“All poetry is revolution”: Reading & Discussion of Anna Greki’s <em>Algeria, Capital: Algiers</em> with Marine Cornuet & Ammiel Alcalay

Mon, Apr 7, 2025

5:00 PM–7:00 PM

Free and open to all. Bard College, Olin Humanities, Room 102.

In 1963, a year after Algerian independence, Anna Greki, an Algerian poet of French descent living in exile in Tunisia, published Algeria, Capital: Algiers, her first poetry collection, in French and Arabic. Greki, 32 at the time, had participated in the Algerian revolution and was arrested, incarcerated and tortured by the French military for her activism. Algeria, Capital: Algiers, translated by Marine Cornuet, and introduced by Ammiel Alcalay, includes poems Greki wrote while in prison and is available in English for the first time. Please join us for a reading and discussion of Greki’s life and work, and of the translation itself.

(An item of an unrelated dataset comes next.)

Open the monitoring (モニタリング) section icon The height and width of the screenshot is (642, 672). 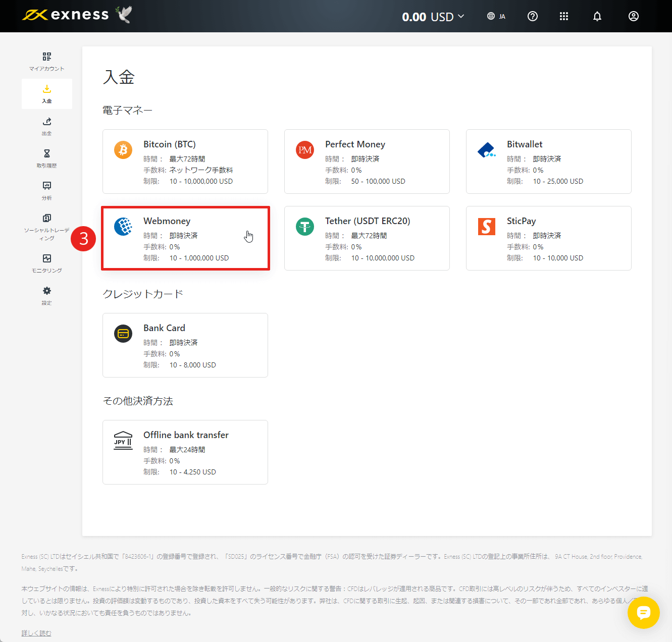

Marine Cornuet is a Brooklyn-based translator, poet, and editor. Recent publications include Cloche Pèlerine (Le Castor Astral, 2024), a French translation of Kaveh Akbar’s poetry collection Pilgrim Bell, and Algeria, capital: Algiers (Pinsapo Press and Lost & Found, 2024), an English translation of Anna Gréki’s poetry collection Algérie, capitale Algers. She holds an MFA from Queens College, CUNY, and is the co-founder of the literary journal Clotheslines. She is a member of the working collective and an editor at Ugly Duckling Presse.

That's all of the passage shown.